Like a giant recycling project, Danish trio Efterklang have constructed their fourth album partially from samples and found sounds captured at Piramida, a ghost town in the Arctic Circle abandoned by the Russians in the last century.
As their brief accompanying Making Of video demonstrates, the ten day curation period allowed them to find organic textures via materials discarded from the house that Oleg built, with every inanimate noise seemingly full of spectral imprints and back stories.
The concept sounds fascinating, but the smart money it has to be said wasn’t on the end product sounding as assured and vital as this.

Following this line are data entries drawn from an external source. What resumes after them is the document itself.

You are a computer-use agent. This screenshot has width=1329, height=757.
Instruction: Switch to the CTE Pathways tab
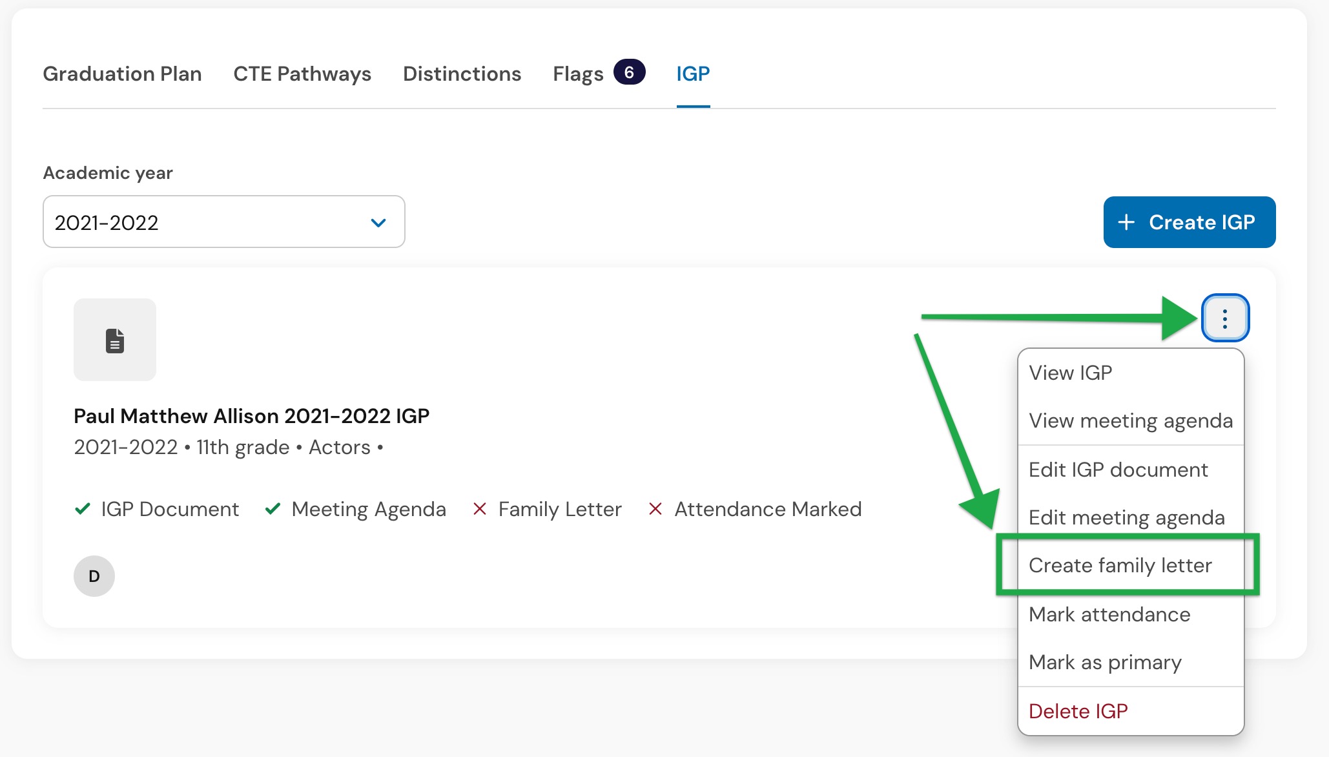(302, 74)
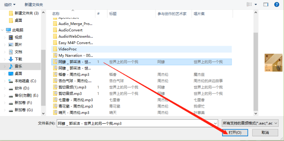Click the view layout icon

249,5
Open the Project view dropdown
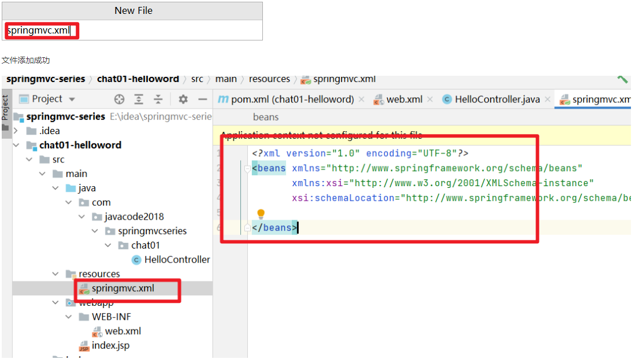 coord(72,99)
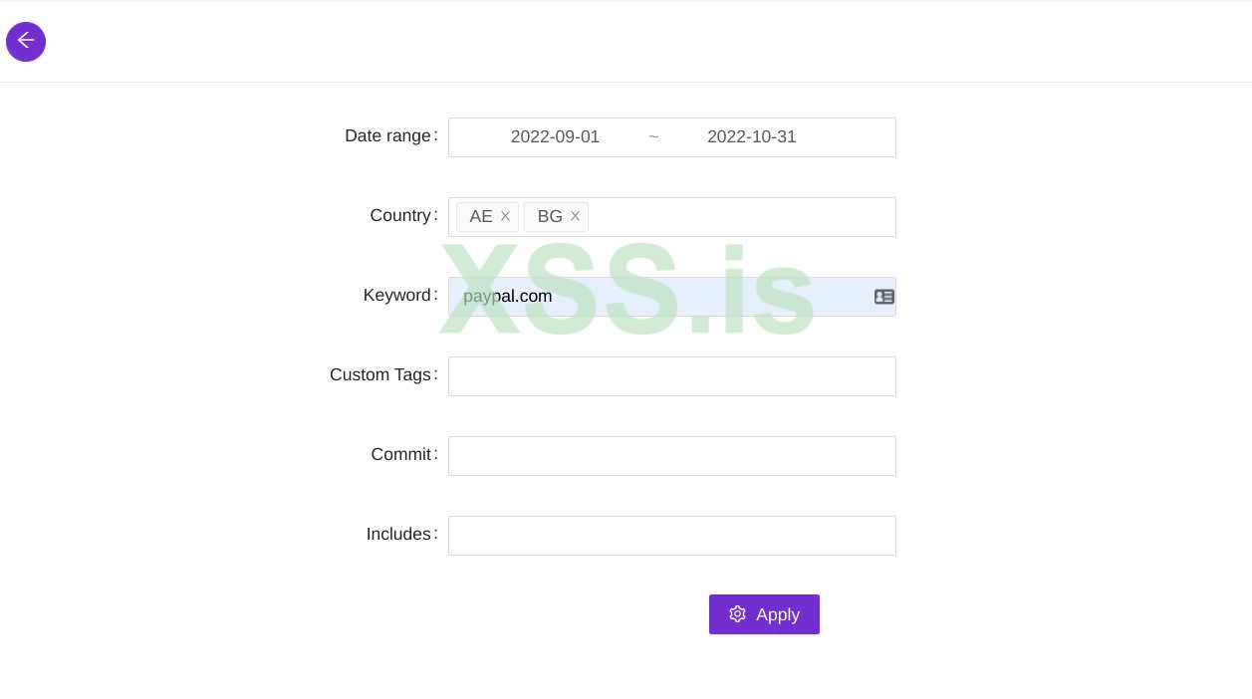Screen dimensions: 1252x699
Task: Click the Country label
Action: point(400,215)
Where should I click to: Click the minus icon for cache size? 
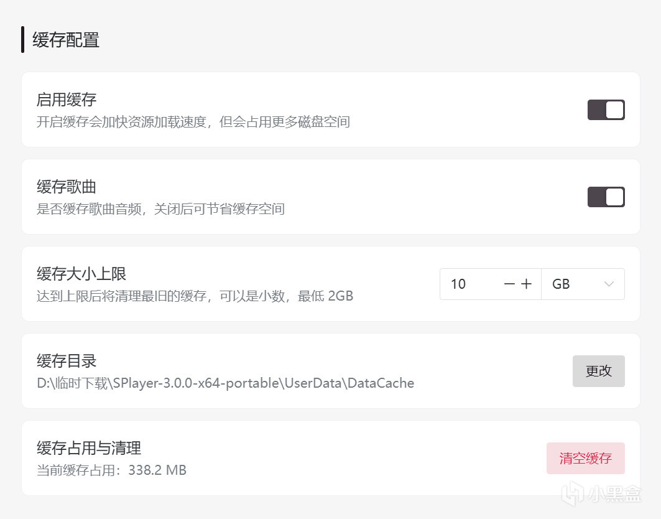pyautogui.click(x=510, y=284)
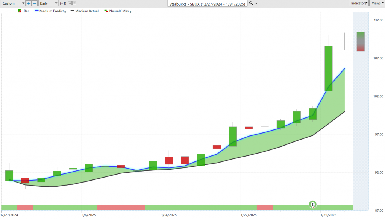This screenshot has width=385, height=219.
Task: Expand the arrow beside the search icon
Action: [256, 3]
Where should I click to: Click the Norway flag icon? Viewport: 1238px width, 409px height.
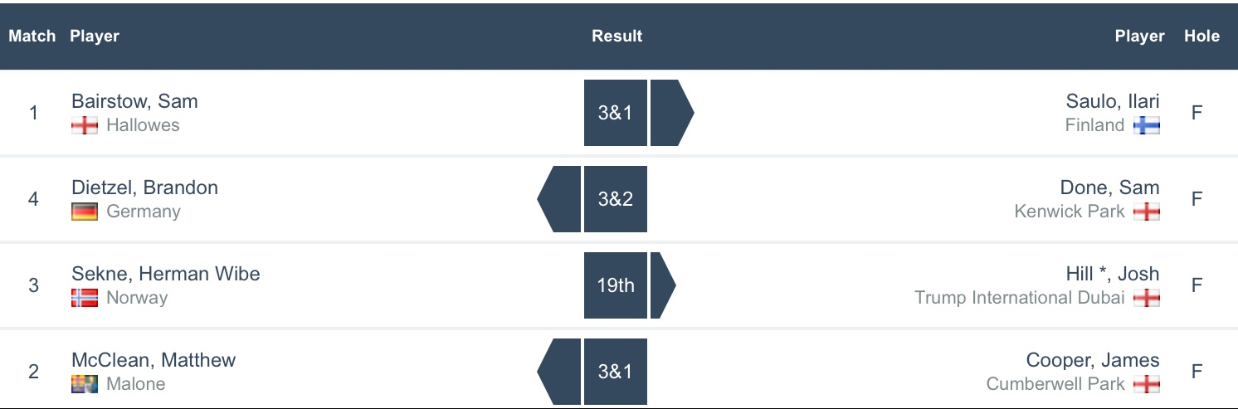pos(85,298)
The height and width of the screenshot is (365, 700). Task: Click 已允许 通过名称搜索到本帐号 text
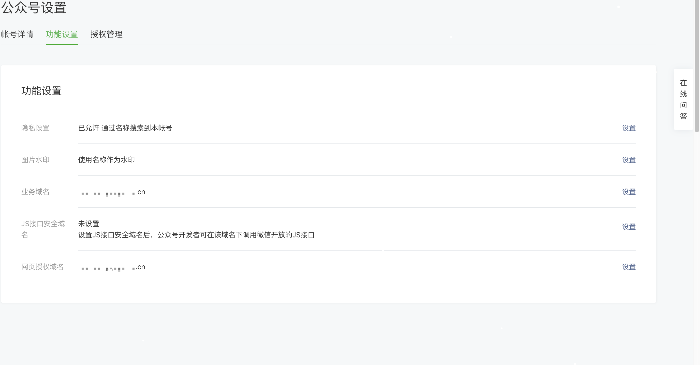pos(125,128)
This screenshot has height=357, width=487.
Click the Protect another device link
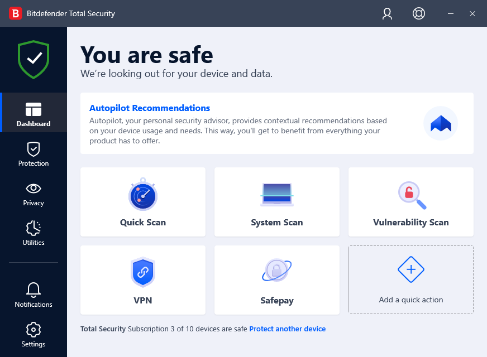[x=287, y=329]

Opener ‘Hollow Mountain‘ has a weird duality, sounding both superstitiously pastoral and grounded in obdurate post rock aesthetics. Singer Casper Clausen seems content to let his contribution be an undertone, while the orchestral flourishes and choir all add to the idea that this is a song dying to break free, its grandeur yearning for all the pomp and ceremony of a Soviet May Day Rally.
Clearly, this isn’t a record about a discarded mine. Much of the time the predominant feeling is of insecurity – on the woozy ‘Sedna‘ Clausen warns an unnamed person to “Stop taking me over” – whilst during ‘Apples‘ he tell us to “Settle in into your fear”. It would be lazy here to draw comparisons to the creeping paranoia of ‘OK Computer‘, but the same conditional belief systems seem to run through ‘Piramida’, despite it having a considerably less bleak musical outlook.
What’s also thought provoking, aside from the admirable fact that Efterklang have made a cerebral record that’s as enjoyable as it is challenging, is that something which is created from bits of abandonment can sound so uplifting and dare we say it, spiritual.
On ‘The Living Layer‘ they explore cinematic, sunshine-all-day electronica that has the aural quality of snow melting, whilst ‘Black Summer‘ builds majestically across swelling brass, simple piano and floating gospel harmonies, ultimately revealing itself as the best song Elbow never recorded.
By this point it’s evident to even the deaf that ‘Piramida’ has skilfully left the event horizon of its high concept behind. The listener is left in a capsule in which big is also happy to be naïve, where it’s not always right, sometimes vulnerable and happier when they’re happier.
In this environment ‘Between The Walls‘ jittery 8-bit rhythms combine with an angelic falsetto, the juxtaposition delivering a revelatory modern soul classic in every sense. Things are also complicated; like ‘Apples’, the subject of closer ‘Monument‘ is being pushed to one side, but again it’s unclear whether this is a threat, a command or just platonic advice. Rippling away to almost nothingness, the song itself isn’t so much a climax as a simple letting go of the hand, the final moments of a brief summer before at ‘Piramida’ the tourists head back south again to their idea of civilisation.
It will, you assume, not have gone unnoticed by the Danes that the likes of Death Cab For Cutie have managed to keep telling their fractured stories whilst engaging large swathes of America. ‘Piramida’ is smart, but works hard at being Everyman.
What the oil drums, dentists chairs and locked doors of the old town think of it walks alone.